# Text excerpt:
+++++

Improved Health Impairments minimised
Functioning improved
Participation enhanced
Better health and life.
Monitor results.

Table 2 gives an outline of health service facility levels applied to rehabilitation services.

Table 2 – Application of Rehabilitation Services at Health Facility Service Level

Community Role of Community Based Rehabilitation (CBR) (See Step 3.16 Community based inclusive development)
Primary Integration of essential simple rehabilitation interventions into Primary Health Care. Primary Health Care Workers (PHCW) can provide basic promotive, preventive and therapeutic services which prevent diseases leading to impairment and disability. PHCW can identify and refer people who need secondary level rehabilitation services.
Secondary Provision of common rehabilitation services required by many people. The second level is where the core services for sensory and motor impairments can be delivered together with rehabilitation services.
Tertiary Provision of specialist rehabilitation services. Training of the rehabilitation work force.

Sustaining Ability Case Study

Introduction

It is therefore clear that Rehabilitation Services must be delivered through each level of the health system, in order to be effective, and this requires many components to be in place (e.g. expert staff, funds, patients and so on).

A second important issue to consider is that Rehabilitation Services must be sustainable. LSHTM’s ICED and Handicap International evaluated what factors are important to ensure sustainability of Rehabilitation Services by developing the Sustainability Analysis Process (SAP) through a joint four year “Sustaining Ability” study in five post-conflict countries.

+++++

# What this exercise asks:
1 – Duplicate the stretch of the rehabilitation services text from "Secondary Provision of" through "rehabilitation work force.".
2 – In the rehabilitation services text, how many post-conflict countries did the "Sustaining Ability" study cover?
The data that comes next has nothing to do with the rehabilitation services text.

+++++

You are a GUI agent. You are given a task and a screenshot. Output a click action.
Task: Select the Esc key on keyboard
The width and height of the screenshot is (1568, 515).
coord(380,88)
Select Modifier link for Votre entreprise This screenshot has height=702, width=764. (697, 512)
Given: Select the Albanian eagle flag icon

+++++

# Task answers:
1 –
Secondary Provision of common rehabilitation services required by many people. The second level is where the core services for sensory and motor impairments can be delivered together with rehabilitation services.
Tertiary Provision of specialist rehabilitation services. Training of the rehabilitation work force.

2 – Five.